** WHAT THIS TASK INVOLVES **
Exactly as they stand, copy the lines from the one containing "Select the 平衡 level label on right axis" to the final line of the data; leave out the pictures.

Saved data entries:
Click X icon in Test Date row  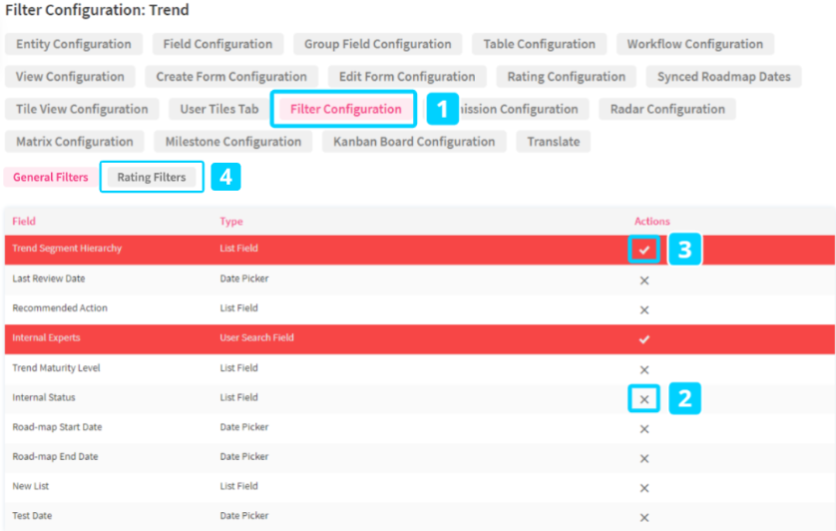click(x=643, y=517)
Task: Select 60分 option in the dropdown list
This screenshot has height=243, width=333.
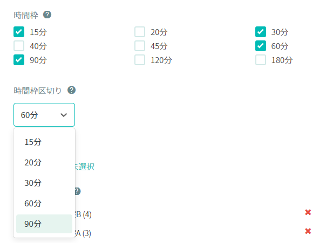Action: (x=33, y=203)
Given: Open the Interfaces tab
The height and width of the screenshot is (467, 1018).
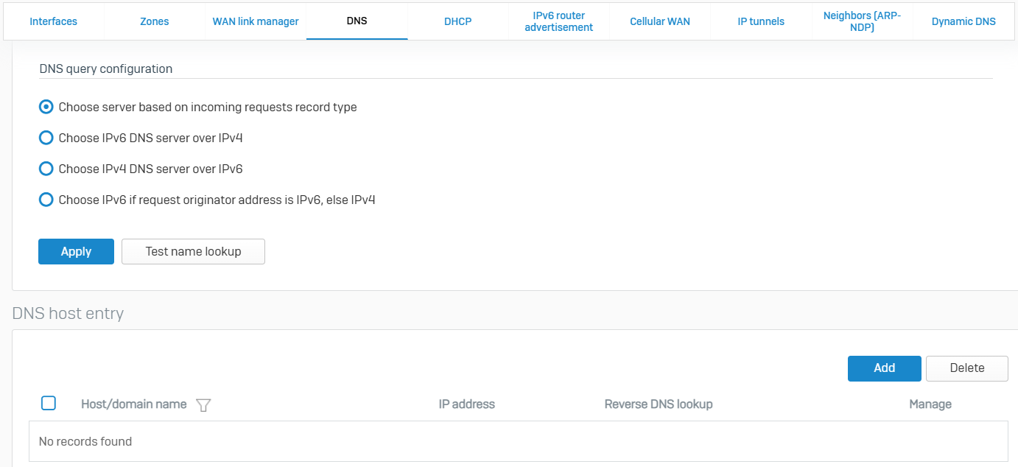Looking at the screenshot, I should [x=53, y=21].
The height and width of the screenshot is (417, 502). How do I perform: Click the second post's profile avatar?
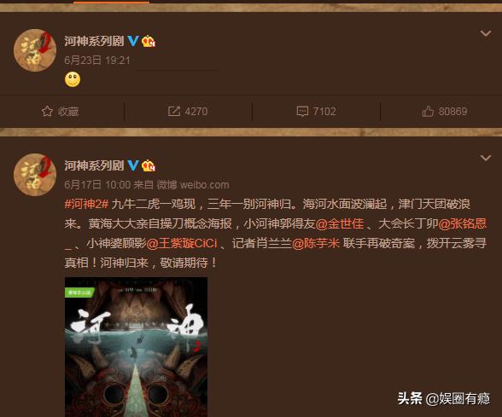coord(35,175)
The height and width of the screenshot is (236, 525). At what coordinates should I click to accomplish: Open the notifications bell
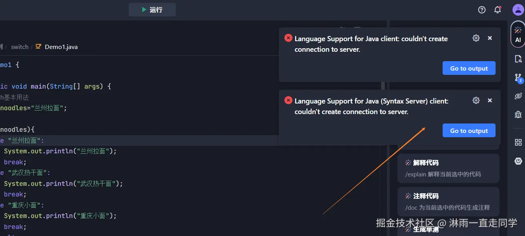(x=498, y=10)
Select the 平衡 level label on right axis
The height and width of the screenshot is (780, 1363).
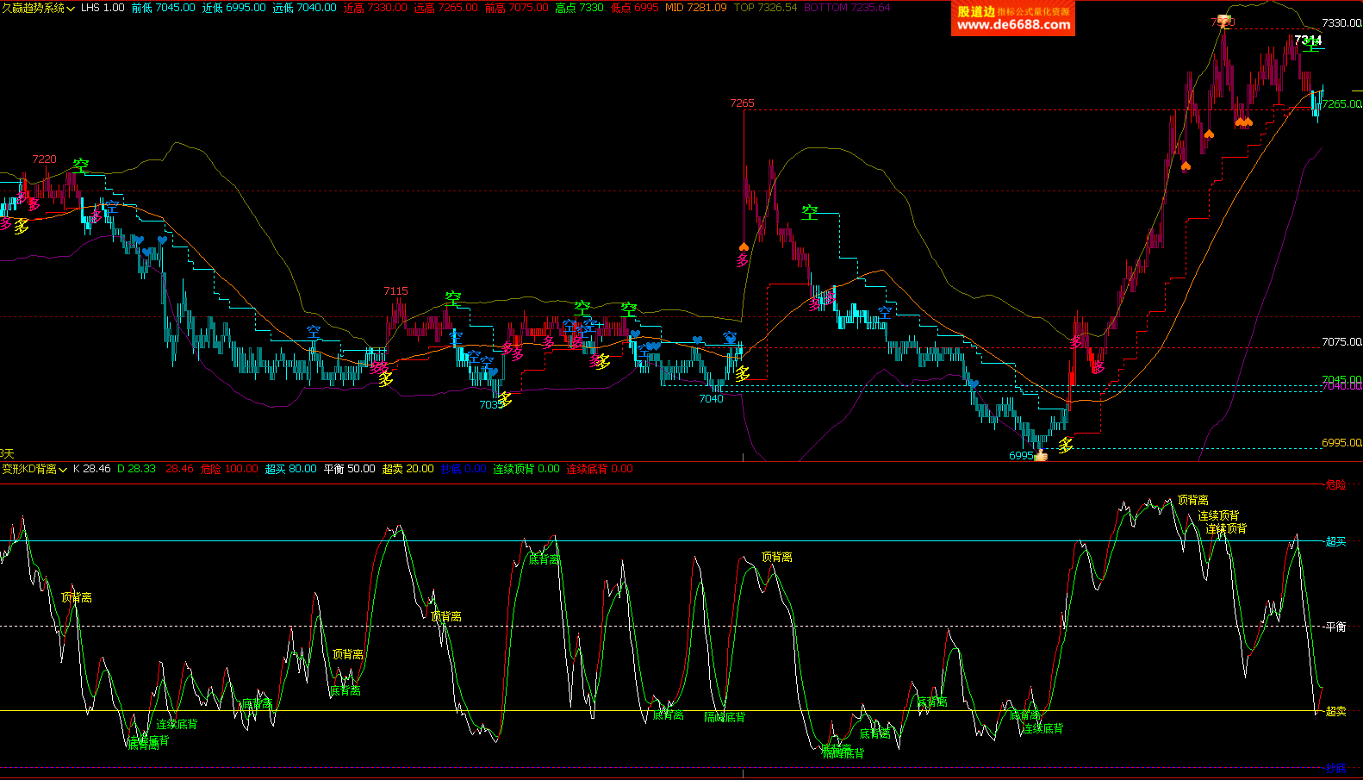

** EXERCISE OUTPUT **
Select the 平衡 level label on right axis
The height and width of the screenshot is (780, 1363).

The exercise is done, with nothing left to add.